--- Given information Enclosed Below ---

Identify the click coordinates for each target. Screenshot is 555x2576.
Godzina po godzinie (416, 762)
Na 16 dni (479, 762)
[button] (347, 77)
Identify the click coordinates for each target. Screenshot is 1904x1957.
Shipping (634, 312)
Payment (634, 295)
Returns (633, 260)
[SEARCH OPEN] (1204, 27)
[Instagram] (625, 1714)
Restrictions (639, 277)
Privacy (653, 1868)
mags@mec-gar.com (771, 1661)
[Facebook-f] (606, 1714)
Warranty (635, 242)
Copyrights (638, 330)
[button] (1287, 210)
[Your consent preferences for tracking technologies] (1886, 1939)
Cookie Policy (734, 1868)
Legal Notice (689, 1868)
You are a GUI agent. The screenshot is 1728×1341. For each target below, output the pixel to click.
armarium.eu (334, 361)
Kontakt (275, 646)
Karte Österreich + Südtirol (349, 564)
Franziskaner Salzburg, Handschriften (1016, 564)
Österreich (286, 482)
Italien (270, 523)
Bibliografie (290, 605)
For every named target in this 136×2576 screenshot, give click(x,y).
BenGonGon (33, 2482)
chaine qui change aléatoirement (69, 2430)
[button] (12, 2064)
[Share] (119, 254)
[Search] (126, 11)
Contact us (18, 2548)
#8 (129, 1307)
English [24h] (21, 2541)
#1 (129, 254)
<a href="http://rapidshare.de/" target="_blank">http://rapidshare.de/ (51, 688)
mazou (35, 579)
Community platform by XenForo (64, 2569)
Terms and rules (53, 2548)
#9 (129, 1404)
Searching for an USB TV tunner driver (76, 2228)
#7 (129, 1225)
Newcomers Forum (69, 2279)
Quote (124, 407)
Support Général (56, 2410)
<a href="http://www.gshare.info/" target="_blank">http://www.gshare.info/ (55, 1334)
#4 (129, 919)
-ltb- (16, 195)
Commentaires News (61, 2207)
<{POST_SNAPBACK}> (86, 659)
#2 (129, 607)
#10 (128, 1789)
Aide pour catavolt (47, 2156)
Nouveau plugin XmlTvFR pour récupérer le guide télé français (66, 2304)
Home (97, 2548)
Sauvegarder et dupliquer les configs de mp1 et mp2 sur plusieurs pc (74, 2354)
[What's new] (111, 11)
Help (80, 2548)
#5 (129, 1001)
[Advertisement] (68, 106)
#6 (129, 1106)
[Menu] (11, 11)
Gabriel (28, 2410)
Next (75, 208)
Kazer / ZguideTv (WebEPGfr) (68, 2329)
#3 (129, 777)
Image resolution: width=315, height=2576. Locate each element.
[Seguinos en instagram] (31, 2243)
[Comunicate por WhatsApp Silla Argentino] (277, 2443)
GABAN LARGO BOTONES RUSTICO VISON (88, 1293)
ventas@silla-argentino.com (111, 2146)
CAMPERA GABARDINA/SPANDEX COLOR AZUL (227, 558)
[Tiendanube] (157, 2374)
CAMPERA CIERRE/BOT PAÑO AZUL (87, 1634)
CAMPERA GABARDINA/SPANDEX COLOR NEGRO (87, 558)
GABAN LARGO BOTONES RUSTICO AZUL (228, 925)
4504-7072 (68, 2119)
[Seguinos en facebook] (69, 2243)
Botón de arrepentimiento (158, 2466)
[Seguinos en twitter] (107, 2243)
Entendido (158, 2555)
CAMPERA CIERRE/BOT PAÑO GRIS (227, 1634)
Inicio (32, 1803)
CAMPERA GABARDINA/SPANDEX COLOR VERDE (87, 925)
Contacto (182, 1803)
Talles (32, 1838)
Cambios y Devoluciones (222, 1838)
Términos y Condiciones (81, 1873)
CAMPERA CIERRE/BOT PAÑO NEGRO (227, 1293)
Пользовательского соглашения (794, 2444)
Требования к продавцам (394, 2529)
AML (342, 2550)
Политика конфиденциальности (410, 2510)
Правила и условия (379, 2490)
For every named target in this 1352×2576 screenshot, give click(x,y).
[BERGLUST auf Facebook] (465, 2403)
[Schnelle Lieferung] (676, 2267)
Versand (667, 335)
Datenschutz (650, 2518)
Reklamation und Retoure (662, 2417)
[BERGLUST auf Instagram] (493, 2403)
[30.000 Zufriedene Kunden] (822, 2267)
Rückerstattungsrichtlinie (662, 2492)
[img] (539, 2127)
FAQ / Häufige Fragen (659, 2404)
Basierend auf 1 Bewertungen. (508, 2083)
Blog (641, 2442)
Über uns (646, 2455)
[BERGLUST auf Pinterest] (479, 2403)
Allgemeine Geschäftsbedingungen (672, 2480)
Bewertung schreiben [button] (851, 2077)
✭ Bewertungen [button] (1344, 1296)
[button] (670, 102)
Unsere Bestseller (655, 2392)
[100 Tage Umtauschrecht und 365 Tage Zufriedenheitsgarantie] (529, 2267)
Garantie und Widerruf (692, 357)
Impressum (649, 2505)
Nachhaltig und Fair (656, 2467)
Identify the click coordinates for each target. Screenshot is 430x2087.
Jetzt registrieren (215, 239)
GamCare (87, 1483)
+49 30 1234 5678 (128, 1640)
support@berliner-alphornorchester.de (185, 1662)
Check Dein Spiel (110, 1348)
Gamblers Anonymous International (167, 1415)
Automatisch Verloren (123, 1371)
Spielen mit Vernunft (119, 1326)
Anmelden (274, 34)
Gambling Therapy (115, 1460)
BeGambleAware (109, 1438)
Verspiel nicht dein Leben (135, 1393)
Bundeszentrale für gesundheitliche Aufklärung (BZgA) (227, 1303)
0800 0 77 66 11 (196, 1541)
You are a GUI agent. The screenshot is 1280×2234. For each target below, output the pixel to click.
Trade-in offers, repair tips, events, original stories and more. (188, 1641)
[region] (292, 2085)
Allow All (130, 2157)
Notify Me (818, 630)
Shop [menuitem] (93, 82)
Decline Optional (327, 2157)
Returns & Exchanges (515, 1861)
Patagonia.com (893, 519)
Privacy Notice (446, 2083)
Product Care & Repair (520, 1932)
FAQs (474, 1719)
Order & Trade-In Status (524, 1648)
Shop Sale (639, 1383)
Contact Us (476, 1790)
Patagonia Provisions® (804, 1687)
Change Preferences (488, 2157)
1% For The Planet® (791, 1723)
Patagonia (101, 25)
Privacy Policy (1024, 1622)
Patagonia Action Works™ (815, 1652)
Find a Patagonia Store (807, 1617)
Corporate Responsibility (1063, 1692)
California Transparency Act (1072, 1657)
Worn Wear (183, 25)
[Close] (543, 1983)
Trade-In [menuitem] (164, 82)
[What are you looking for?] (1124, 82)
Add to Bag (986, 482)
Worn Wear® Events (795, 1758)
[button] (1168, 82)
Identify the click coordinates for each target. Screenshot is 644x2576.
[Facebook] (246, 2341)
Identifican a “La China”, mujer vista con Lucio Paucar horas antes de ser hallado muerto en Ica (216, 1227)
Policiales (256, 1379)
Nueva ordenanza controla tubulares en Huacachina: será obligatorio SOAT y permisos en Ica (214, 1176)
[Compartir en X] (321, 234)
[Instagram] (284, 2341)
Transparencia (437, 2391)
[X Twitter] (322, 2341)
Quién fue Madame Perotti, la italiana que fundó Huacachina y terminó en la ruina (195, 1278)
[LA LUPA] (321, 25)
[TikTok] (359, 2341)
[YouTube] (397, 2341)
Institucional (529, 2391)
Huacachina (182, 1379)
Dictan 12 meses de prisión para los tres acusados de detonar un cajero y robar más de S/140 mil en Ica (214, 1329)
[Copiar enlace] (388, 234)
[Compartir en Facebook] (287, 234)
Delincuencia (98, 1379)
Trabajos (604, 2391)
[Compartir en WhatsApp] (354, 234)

--- End of Enclosed Given information ---

Exercise details: Locate the lines above that contain "BOTONES" and copy them.

Response area:
GABAN LARGO BOTONES RUSTICO VISON (88, 1293)
GABAN LARGO BOTONES RUSTICO AZUL (228, 925)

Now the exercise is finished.